Hmm. I'm not convinced yet...

The "convolution" of two functions M and N -- let's notate it as M <> N, because ASCII -- will itself be a function, where for each index `i` we consider indices of M and N that sum to `i`. At each index `i`, we "sum" the "products" of M and N at indices summing to `i`; so if `i` is 2 (and we start indexing at 0, for sanity), we have `(M <> N)(2) = M(0)*N(2) + M(1)*N(1) + M(2)*N(0)`.

https://betterexplained.com/articles/intuitive-convolution/

Now consider a matrix multiplication M * N. We can think of M as an array of row vectors, and N an array of column vectors; in both cases, they're functions from (a subset of) the naturals to matrix elements.

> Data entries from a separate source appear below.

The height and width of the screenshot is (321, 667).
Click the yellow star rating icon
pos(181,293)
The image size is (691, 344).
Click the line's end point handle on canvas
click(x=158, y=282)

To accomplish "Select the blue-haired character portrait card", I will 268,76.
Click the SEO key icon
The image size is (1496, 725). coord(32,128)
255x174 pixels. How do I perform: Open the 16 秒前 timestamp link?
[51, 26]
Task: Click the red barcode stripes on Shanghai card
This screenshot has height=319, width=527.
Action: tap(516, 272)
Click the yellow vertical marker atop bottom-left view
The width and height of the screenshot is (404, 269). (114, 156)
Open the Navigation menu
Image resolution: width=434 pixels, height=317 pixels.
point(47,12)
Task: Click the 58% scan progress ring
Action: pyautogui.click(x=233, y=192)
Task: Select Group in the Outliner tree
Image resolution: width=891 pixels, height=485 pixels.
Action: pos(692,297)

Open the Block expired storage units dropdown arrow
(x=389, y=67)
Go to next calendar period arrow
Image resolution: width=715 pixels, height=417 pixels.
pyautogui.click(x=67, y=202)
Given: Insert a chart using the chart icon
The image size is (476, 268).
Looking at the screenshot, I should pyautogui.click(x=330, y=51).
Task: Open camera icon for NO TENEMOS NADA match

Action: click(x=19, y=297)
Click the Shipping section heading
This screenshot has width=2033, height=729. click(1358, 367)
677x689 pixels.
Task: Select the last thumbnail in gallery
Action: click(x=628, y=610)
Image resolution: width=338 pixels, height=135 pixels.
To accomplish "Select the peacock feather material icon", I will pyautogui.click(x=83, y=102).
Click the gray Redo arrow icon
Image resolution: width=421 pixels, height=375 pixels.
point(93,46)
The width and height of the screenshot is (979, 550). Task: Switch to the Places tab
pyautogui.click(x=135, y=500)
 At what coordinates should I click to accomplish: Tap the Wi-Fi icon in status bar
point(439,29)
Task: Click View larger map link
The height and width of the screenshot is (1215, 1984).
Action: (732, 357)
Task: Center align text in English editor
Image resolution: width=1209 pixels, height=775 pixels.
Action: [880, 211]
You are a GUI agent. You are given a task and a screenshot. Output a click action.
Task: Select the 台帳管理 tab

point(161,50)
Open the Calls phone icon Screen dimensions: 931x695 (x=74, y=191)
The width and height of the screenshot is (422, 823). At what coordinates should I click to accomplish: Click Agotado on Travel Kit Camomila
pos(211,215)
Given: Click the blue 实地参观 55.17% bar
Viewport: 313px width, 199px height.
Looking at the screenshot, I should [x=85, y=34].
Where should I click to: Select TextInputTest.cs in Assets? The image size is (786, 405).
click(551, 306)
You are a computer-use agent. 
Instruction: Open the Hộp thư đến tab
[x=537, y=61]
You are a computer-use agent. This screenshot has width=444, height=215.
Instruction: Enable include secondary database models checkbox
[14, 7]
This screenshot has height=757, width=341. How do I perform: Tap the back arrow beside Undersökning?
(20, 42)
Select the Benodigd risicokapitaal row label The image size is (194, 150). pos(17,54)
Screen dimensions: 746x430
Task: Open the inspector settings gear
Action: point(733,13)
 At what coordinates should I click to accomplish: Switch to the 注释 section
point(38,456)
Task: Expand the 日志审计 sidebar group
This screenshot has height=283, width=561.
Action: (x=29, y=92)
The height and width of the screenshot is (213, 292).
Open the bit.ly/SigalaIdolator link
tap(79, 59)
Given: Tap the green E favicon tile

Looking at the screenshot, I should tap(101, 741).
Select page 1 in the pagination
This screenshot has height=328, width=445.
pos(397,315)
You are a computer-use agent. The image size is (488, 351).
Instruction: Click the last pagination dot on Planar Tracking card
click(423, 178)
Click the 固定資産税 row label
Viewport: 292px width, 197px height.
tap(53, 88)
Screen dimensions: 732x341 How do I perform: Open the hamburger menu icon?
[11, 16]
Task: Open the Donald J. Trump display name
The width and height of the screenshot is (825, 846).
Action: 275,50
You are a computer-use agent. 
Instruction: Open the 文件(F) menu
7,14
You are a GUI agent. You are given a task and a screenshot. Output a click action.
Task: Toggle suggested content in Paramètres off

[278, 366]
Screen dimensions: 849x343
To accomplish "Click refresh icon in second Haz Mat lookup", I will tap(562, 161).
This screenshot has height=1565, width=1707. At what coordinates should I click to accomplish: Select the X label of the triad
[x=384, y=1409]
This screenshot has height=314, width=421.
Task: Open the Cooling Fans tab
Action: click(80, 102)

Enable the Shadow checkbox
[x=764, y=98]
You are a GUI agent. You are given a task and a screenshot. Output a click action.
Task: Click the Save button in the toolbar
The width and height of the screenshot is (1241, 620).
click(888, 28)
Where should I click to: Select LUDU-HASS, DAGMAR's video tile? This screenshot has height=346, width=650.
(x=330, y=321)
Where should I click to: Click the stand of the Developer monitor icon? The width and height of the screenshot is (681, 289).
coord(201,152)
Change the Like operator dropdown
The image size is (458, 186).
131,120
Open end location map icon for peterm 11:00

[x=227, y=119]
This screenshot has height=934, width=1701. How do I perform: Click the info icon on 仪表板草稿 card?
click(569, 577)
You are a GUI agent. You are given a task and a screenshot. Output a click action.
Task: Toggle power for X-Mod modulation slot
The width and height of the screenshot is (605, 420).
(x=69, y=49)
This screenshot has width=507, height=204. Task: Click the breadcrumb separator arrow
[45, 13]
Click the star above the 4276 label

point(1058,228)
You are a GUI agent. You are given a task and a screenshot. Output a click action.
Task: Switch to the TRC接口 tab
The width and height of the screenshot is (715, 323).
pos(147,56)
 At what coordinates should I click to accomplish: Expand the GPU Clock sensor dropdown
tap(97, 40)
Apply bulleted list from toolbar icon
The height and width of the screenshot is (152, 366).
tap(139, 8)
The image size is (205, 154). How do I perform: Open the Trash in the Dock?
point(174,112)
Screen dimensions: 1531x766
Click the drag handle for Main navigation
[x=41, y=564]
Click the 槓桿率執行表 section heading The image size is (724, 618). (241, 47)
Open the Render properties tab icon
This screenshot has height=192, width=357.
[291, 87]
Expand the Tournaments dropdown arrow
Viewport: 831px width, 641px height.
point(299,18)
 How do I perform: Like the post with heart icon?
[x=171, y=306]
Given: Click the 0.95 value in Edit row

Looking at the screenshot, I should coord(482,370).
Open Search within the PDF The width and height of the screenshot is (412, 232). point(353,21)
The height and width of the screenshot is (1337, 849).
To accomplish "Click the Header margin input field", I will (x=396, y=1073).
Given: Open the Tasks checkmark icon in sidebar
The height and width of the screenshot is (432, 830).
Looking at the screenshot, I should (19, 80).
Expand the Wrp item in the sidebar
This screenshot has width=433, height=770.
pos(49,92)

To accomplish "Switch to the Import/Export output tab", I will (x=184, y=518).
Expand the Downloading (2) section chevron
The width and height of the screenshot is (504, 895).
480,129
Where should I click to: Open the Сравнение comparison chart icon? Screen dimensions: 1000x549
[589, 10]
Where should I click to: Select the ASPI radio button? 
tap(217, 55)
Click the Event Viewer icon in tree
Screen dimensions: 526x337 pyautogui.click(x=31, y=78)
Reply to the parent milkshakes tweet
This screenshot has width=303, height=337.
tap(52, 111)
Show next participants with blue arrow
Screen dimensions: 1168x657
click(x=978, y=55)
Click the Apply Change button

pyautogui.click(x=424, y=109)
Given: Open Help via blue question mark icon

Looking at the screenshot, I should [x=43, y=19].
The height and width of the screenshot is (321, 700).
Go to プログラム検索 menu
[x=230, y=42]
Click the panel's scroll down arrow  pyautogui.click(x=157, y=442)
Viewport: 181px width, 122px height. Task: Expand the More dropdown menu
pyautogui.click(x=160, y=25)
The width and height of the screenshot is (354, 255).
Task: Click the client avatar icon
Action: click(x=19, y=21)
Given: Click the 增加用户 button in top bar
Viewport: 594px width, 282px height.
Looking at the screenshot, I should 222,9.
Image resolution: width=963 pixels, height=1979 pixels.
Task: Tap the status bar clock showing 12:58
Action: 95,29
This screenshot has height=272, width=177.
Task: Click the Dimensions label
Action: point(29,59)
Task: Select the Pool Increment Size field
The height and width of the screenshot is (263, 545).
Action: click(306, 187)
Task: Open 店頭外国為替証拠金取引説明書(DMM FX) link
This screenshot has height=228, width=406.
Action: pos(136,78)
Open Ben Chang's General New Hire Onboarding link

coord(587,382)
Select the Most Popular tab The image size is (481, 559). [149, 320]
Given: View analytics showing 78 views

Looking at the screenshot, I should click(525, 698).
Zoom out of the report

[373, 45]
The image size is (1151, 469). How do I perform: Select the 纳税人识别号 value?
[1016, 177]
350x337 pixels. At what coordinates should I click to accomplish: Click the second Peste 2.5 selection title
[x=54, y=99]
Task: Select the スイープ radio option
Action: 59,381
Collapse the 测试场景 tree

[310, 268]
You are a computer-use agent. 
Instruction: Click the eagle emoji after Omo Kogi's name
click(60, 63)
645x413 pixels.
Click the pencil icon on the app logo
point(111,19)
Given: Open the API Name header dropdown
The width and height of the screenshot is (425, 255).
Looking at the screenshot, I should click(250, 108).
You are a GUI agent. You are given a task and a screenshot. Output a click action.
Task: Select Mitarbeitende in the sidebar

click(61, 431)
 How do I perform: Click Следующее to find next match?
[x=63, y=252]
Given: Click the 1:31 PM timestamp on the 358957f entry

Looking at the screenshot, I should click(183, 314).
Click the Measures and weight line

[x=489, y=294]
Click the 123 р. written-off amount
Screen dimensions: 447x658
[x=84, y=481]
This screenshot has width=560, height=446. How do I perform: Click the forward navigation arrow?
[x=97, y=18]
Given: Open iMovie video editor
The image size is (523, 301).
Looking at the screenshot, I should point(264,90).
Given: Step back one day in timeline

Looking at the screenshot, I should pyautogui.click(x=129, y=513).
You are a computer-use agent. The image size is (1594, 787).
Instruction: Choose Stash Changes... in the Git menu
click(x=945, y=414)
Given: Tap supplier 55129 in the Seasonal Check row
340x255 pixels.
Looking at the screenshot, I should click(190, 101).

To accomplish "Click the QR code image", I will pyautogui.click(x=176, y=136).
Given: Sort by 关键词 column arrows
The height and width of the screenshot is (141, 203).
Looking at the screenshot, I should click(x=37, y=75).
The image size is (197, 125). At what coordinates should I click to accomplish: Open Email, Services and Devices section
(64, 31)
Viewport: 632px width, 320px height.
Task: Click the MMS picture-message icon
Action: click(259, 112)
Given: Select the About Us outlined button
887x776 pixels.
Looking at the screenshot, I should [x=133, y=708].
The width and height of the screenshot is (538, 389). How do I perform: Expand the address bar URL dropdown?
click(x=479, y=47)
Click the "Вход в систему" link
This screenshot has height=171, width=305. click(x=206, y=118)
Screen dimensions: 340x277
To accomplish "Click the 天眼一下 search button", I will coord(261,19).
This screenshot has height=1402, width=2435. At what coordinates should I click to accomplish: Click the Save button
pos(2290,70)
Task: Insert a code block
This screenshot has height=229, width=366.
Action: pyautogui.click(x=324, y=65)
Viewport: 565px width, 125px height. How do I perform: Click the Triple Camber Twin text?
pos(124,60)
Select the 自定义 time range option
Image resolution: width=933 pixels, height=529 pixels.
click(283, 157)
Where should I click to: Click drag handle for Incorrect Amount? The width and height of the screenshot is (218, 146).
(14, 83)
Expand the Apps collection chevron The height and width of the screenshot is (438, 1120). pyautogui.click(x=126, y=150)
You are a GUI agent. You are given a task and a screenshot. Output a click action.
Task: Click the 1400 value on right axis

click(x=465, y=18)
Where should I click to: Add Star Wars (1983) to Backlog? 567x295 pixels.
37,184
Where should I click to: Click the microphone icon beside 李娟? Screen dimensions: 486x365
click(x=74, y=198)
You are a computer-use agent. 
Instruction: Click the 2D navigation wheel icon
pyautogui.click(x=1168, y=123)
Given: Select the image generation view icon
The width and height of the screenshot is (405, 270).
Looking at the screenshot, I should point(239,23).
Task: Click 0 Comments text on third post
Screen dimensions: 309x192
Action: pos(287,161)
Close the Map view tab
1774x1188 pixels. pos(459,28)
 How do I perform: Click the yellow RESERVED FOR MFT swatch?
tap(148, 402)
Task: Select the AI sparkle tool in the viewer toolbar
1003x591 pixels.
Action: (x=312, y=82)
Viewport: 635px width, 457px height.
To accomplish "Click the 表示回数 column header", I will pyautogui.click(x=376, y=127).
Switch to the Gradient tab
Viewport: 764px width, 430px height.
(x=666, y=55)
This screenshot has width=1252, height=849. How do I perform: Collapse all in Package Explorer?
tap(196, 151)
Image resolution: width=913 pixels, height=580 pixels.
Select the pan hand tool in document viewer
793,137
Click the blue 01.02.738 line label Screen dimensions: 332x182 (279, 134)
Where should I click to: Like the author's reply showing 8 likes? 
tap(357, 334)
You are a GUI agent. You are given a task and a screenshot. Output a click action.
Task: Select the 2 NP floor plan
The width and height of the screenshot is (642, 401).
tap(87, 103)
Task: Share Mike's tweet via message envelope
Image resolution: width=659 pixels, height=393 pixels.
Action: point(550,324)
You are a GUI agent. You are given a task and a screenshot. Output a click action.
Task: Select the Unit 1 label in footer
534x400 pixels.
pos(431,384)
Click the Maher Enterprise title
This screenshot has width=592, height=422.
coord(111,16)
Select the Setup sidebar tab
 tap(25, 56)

To instantiate convolution on our matrices, we can take multiplication as dot-product, and addition as a formal (uninterpreted) sum. (So, technically, we need to lift the elements of our input matrices to these sums as well, but there's a canonical way to do this.) Then M <> N is an array of formal sums of vectors; each formal sum gives an anti-diagonal band of elements in the matrix product, and the whole array runs along the main diagonal.

There are almost certainly faults in the remaining details -- for example, it's not really clear that this is associative yet, due to the formal sum -- but this seems to cast matrix multiplication in the shape of a convolution.